● **DIRECTIONS**
Output all of the entries exactly as written.

Collected data entries
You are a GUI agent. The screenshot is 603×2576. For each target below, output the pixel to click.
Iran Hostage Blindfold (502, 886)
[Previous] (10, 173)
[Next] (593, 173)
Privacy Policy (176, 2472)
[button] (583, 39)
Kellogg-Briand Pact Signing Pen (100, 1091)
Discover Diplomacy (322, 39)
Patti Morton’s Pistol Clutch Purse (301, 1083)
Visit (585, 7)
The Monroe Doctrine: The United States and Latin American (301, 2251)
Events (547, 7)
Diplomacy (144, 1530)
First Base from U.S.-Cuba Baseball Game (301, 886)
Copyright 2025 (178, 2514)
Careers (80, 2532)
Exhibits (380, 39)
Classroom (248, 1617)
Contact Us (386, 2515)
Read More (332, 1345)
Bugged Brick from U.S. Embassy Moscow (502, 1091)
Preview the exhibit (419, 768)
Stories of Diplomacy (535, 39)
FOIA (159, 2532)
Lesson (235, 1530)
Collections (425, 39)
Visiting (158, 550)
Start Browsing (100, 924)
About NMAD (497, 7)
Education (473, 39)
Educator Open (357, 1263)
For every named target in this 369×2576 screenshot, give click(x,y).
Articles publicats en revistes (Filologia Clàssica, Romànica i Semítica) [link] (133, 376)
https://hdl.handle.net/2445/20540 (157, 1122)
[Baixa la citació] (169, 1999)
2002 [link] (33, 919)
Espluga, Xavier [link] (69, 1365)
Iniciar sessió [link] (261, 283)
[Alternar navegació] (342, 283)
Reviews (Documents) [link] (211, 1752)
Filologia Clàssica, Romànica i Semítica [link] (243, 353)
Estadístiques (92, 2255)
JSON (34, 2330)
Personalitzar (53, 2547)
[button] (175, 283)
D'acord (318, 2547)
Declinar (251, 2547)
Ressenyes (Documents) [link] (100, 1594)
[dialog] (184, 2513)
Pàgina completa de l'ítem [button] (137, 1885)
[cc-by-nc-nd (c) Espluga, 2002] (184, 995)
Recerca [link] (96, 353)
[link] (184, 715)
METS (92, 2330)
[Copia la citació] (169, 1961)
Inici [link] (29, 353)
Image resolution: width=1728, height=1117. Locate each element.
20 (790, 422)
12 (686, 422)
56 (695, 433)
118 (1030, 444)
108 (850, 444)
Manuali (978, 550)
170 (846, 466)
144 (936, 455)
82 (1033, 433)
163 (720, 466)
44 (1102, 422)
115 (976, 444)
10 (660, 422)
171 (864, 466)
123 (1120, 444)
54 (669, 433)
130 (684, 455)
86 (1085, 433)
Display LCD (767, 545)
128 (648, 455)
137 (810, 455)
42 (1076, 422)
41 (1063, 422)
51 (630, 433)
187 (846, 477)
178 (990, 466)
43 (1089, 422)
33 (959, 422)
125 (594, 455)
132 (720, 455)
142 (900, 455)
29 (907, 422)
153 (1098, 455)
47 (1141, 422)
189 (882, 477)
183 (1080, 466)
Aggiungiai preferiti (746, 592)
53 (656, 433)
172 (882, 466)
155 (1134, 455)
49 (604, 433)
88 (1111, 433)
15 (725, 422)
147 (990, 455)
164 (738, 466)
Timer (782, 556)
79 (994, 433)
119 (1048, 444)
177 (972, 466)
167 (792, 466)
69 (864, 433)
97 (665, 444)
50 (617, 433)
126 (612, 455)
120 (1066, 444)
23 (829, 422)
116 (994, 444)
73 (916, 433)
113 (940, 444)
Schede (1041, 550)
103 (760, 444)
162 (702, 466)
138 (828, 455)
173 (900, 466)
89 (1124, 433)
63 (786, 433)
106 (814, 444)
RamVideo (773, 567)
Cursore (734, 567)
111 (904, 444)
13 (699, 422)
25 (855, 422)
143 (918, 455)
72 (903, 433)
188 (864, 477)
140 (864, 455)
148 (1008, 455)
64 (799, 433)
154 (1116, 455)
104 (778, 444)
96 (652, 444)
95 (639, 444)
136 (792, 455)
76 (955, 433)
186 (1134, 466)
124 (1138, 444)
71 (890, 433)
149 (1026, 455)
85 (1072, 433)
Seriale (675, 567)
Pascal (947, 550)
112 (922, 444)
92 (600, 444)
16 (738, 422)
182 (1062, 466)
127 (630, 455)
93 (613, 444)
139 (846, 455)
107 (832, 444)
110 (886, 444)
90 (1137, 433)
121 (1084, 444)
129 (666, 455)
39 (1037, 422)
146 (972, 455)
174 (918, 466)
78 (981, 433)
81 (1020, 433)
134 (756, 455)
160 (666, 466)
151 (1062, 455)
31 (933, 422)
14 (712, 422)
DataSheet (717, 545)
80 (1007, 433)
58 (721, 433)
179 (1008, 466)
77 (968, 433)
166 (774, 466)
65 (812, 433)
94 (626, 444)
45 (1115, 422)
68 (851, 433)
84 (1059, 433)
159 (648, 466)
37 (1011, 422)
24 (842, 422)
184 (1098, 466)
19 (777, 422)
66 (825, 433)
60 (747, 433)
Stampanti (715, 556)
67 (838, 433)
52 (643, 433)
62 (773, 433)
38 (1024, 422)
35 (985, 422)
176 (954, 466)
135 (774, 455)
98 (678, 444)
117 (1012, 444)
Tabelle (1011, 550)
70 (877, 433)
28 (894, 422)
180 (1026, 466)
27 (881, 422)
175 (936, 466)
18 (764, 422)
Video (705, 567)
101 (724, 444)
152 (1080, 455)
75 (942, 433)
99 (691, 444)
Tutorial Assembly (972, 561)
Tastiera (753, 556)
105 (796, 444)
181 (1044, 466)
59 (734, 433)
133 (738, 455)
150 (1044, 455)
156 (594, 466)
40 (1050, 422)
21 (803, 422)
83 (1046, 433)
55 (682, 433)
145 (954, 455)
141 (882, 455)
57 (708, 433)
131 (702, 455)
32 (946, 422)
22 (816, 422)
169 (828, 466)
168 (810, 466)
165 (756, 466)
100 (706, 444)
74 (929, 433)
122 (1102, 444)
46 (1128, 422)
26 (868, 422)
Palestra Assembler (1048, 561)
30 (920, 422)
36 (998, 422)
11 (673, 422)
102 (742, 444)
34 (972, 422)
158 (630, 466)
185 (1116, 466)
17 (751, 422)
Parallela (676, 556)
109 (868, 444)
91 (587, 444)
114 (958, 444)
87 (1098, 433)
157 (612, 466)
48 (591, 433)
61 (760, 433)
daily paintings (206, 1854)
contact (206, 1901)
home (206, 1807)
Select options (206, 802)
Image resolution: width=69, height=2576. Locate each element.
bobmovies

● **ANSWER TO THE EXERCISE**
You are a GUI agent. The screenshot is 603×2576. For each target below, output the pixel to click.
Iran Hostage Blindfold (502, 886)
[Previous] (10, 173)
[Next] (593, 173)
Privacy Policy (176, 2472)
[button] (583, 39)
Kellogg-Briand Pact Signing Pen (100, 1091)
Discover Diplomacy (322, 39)
Patti Morton’s Pistol Clutch Purse (301, 1083)
Visit (585, 7)
The Monroe Doctrine: The United States and Latin American (301, 2251)
Events (547, 7)
Diplomacy (144, 1530)
First Base from U.S.-Cuba Baseball Game (301, 886)
Copyright 2025 (178, 2514)
Careers (80, 2532)
Exhibits (380, 39)
Classroom (248, 1617)
Contact Us (386, 2515)
Read More (332, 1345)
Bugged Brick from U.S. Embassy Moscow (502, 1091)
Preview the exhibit (419, 768)
Stories of Diplomacy (535, 39)
FOIA (159, 2532)
Lesson (235, 1530)
Collections (425, 39)
Visiting (158, 550)
Start Browsing (100, 924)
About NMAD (497, 7)
Education (473, 39)
Educator Open (357, 1263)
For every named target in this 369×2576 screenshot, give click(x,y).
Articles publicats en revistes (Filologia Clàssica, Romànica i Semítica) [link] (133, 376)
https://hdl.handle.net/2445/20540 (157, 1122)
[Baixa la citació] (169, 1999)
2002 [link] (33, 919)
Espluga, Xavier [link] (69, 1365)
Iniciar sessió [link] (261, 283)
[Alternar navegació] (342, 283)
Reviews (Documents) [link] (211, 1752)
Filologia Clàssica, Romànica i Semítica [link] (243, 353)
Estadístiques (92, 2255)
JSON (34, 2330)
Personalitzar (53, 2547)
[button] (175, 283)
D'acord (318, 2547)
Declinar (251, 2547)
Ressenyes (Documents) [link] (100, 1594)
[dialog] (184, 2513)
Pàgina completa de l'ítem [button] (137, 1885)
[cc-by-nc-nd (c) Espluga, 2002] (184, 995)
Recerca [link] (96, 353)
[link] (184, 715)
METS (92, 2330)
[Copia la citació] (169, 1961)
Inici [link] (29, 353)
Image resolution: width=1728, height=1117. Locate each element.
20 (790, 422)
12 (686, 422)
56 (695, 433)
118 (1030, 444)
108 (850, 444)
Manuali (978, 550)
170 (846, 466)
144 (936, 455)
82 (1033, 433)
163 (720, 466)
44 (1102, 422)
115 (976, 444)
10 (660, 422)
171 (864, 466)
123 (1120, 444)
54 (669, 433)
130 (684, 455)
86 (1085, 433)
Display LCD (767, 545)
128 (648, 455)
137 (810, 455)
42 (1076, 422)
41 (1063, 422)
51 (630, 433)
187 (846, 477)
178 (990, 466)
43 (1089, 422)
33 (959, 422)
125 (594, 455)
132 (720, 455)
142 (900, 455)
29 (907, 422)
153 (1098, 455)
47 (1141, 422)
189 (882, 477)
183 (1080, 466)
Aggiungiai preferiti (746, 592)
53 (656, 433)
172 (882, 466)
155 (1134, 455)
49 (604, 433)
88 (1111, 433)
15 (725, 422)
147 (990, 455)
164 (738, 466)
Timer (782, 556)
79 (994, 433)
119 (1048, 444)
177 (972, 466)
167 (792, 466)
69 (864, 433)
97 (665, 444)
50 (617, 433)
126 (612, 455)
120 (1066, 444)
23 (829, 422)
116 (994, 444)
73 (916, 433)
113 (940, 444)
Schede (1041, 550)
103 (760, 444)
162 (702, 466)
138 (828, 455)
173 (900, 466)
89 (1124, 433)
63 (786, 433)
106 (814, 444)
RamVideo (773, 567)
Cursore (734, 567)
111 (904, 444)
13 (699, 422)
25 (855, 422)
143 (918, 455)
72 (903, 433)
188 (864, 477)
140 (864, 455)
148 (1008, 455)
64 (799, 433)
154 (1116, 455)
104 (778, 444)
96 (652, 444)
95 (639, 444)
136 (792, 455)
76 (955, 433)
186 (1134, 466)
124 (1138, 444)
71 (890, 433)
149 (1026, 455)
85 (1072, 433)
Seriale (675, 567)
Pascal (947, 550)
112 (922, 444)
92 (600, 444)
16 (738, 422)
182 (1062, 466)
127 (630, 455)
93 (613, 444)
139 (846, 455)
107 (832, 444)
110 (886, 444)
90 (1137, 433)
121 (1084, 444)
129 (666, 455)
39 (1037, 422)
146 (972, 455)
174 (918, 466)
78 (981, 433)
81 (1020, 433)
134 (756, 455)
160 (666, 466)
151 (1062, 455)
31 (933, 422)
14 (712, 422)
DataSheet (717, 545)
80 (1007, 433)
58 (721, 433)
179 (1008, 466)
77 (968, 433)
166 (774, 466)
65 (812, 433)
94 (626, 444)
45 (1115, 422)
68 (851, 433)
84 (1059, 433)
159 (648, 466)
37 (1011, 422)
24 (842, 422)
184 (1098, 466)
19 (777, 422)
66 (825, 433)
60 (747, 433)
Stampanti (715, 556)
67 (838, 433)
52 (643, 433)
62 (773, 433)
38 (1024, 422)
35 (985, 422)
176 (954, 466)
135 (774, 455)
98 (678, 444)
117 (1012, 444)
Tabelle (1011, 550)
70 (877, 433)
28 (894, 422)
180 (1026, 466)
27 (881, 422)
175 (936, 466)
18 (764, 422)
Video (705, 567)
101 (724, 444)
152 (1080, 455)
75 (942, 433)
99 (691, 444)
Tutorial Assembly (972, 561)
Tastiera (753, 556)
105 (796, 444)
181 (1044, 466)
59 (734, 433)
133 (738, 455)
150 (1044, 455)
156 (594, 466)
40 (1050, 422)
21 (803, 422)
83 (1046, 433)
55 (682, 433)
145 (954, 455)
141 (882, 455)
57 (708, 433)
131 (702, 455)
32 (946, 422)
22 (816, 422)
169 (828, 466)
168 (810, 466)
165 (756, 466)
100 (706, 444)
74 (929, 433)
122 (1102, 444)
46 (1128, 422)
26 (868, 422)
Palestra Assembler (1048, 561)
30 (920, 422)
36 (998, 422)
11 (673, 422)
102 (742, 444)
34 (972, 422)
158 (630, 466)
185 (1116, 466)
17 (751, 422)
Parallela (676, 556)
109 (868, 444)
91 (587, 444)
114 (958, 444)
87 (1098, 433)
157 (612, 466)
48 (591, 433)
61 (760, 433)
daily paintings (206, 1854)
contact (206, 1901)
home (206, 1807)
Select options (206, 802)
Image resolution: width=69, height=2576. Locate each element.
bobmovies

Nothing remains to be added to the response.